-- Aufgabenstellung A --
Kopieren Sie aus der Rede zum Chancen-Aufenthaltsrecht wortgetreu den Abschnitt von „Wir schauen auf“ bis „nicht leicht ist.“.
-- Aufgabenstellung B --
Wovon waren die zurückliegenden Legislaturperioden laut der Rede zum Chancen-Aufenthaltsrecht vor allem geprägt?

Lamya Kaddor
19.10.2022

Lamya Kaddor (BÜNDNIS 90/DIE GRÜNEN):

Sehr geehrte Frau Präsidentin! Sehr geehrte Frau Ministerin! Sehr geehrte Kolleginnen und Kollegen! Meine Damen und Herren! Ich habe eine gute Nachricht: Wir sind im Hier und Jetzt angekommen. Mit dem Chancen-Aufenthaltsrecht gehen wir die erste in einer Reihe von modernen Einwanderungsregelungen an und machen Schluss mit einer Politik der Angst.

Die zurückliegenden Legislaturperioden waren vor allem geprägt von Verschärfungen des Asyl- und Aufenthaltsrechts. Wir wenden uns dem Thema dagegen mit einer positiven Grundhaltung zu und vollziehen somit nichts weniger als einen Paradigmenwechsel.

(Beifall beim BÜNDNIS 90/DIE GRÜNEN, bei der SPD und der FDP)

Wir schauen auf die Chancen von Migration, nicht mehr nur auf die Probleme. Wir stellen die Weichen für eine Integrationspolitik der Zukunft – eine, die um die Herausforderungen weiß, die ein Einwanderungsland mit sich bringt. Wir machen das gut und gerne, auch wenn es nicht leicht ist.

-- Angezeigte Informationen --
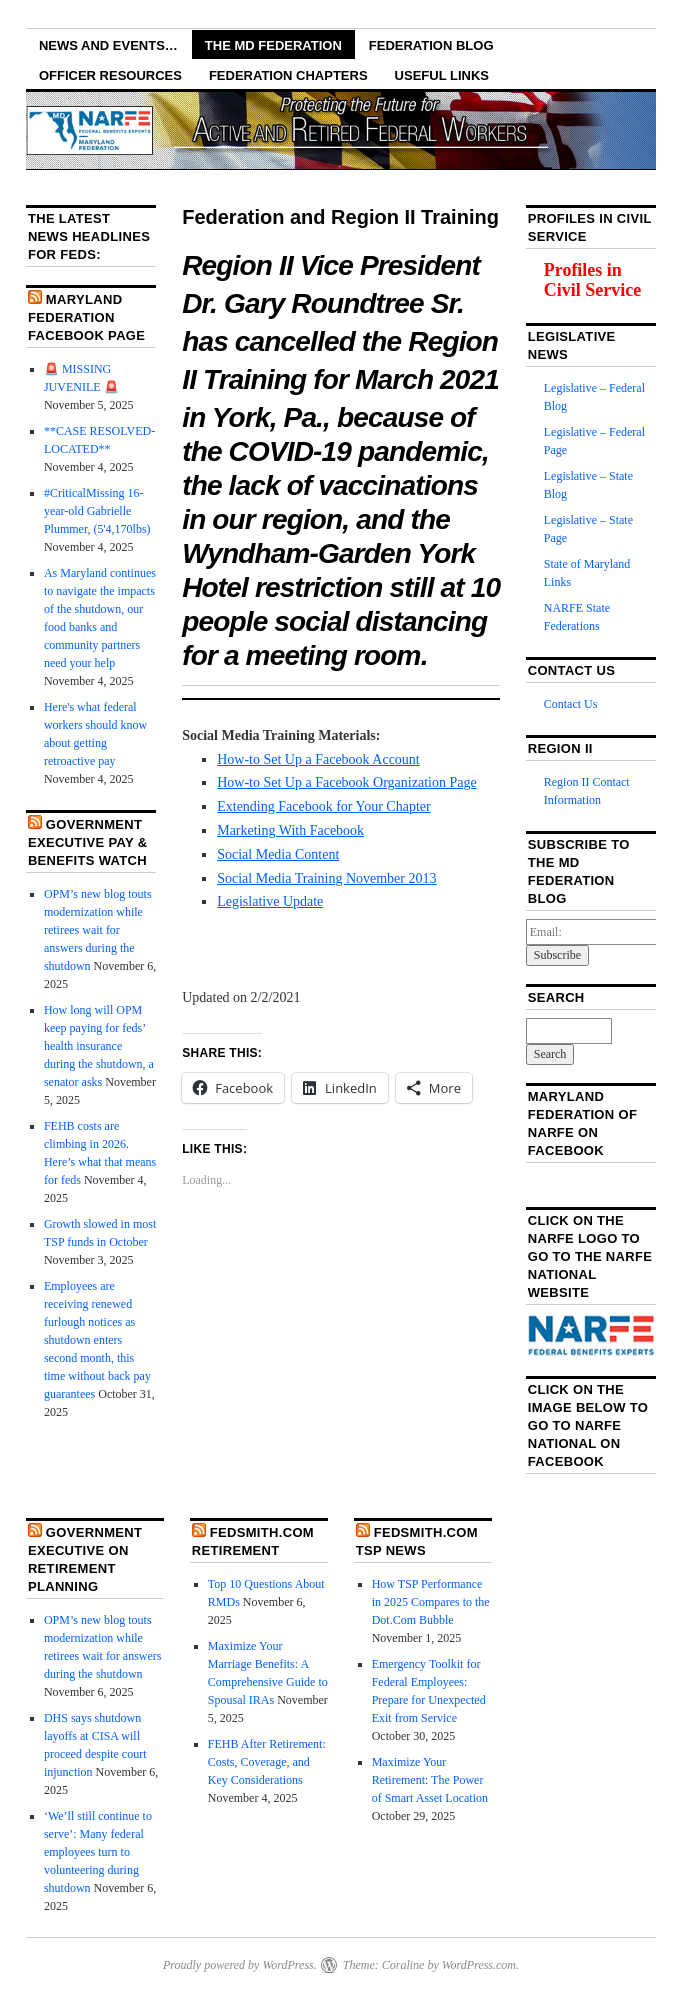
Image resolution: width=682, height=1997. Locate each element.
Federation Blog (431, 45)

-- Lösung A --
Wir schauen auf die Chancen von Migration, nicht mehr nur auf die Probleme. Wir stellen die Weichen für eine Integrationspolitik der Zukunft – eine, die um die Herausforderungen weiß, die ein Einwanderungsland mit sich bringt. Wir machen das gut und gerne, auch wenn es nicht leicht ist.

-- Lösung B --
Von Verschärfungen des Asyl- und Aufenthaltsrechts.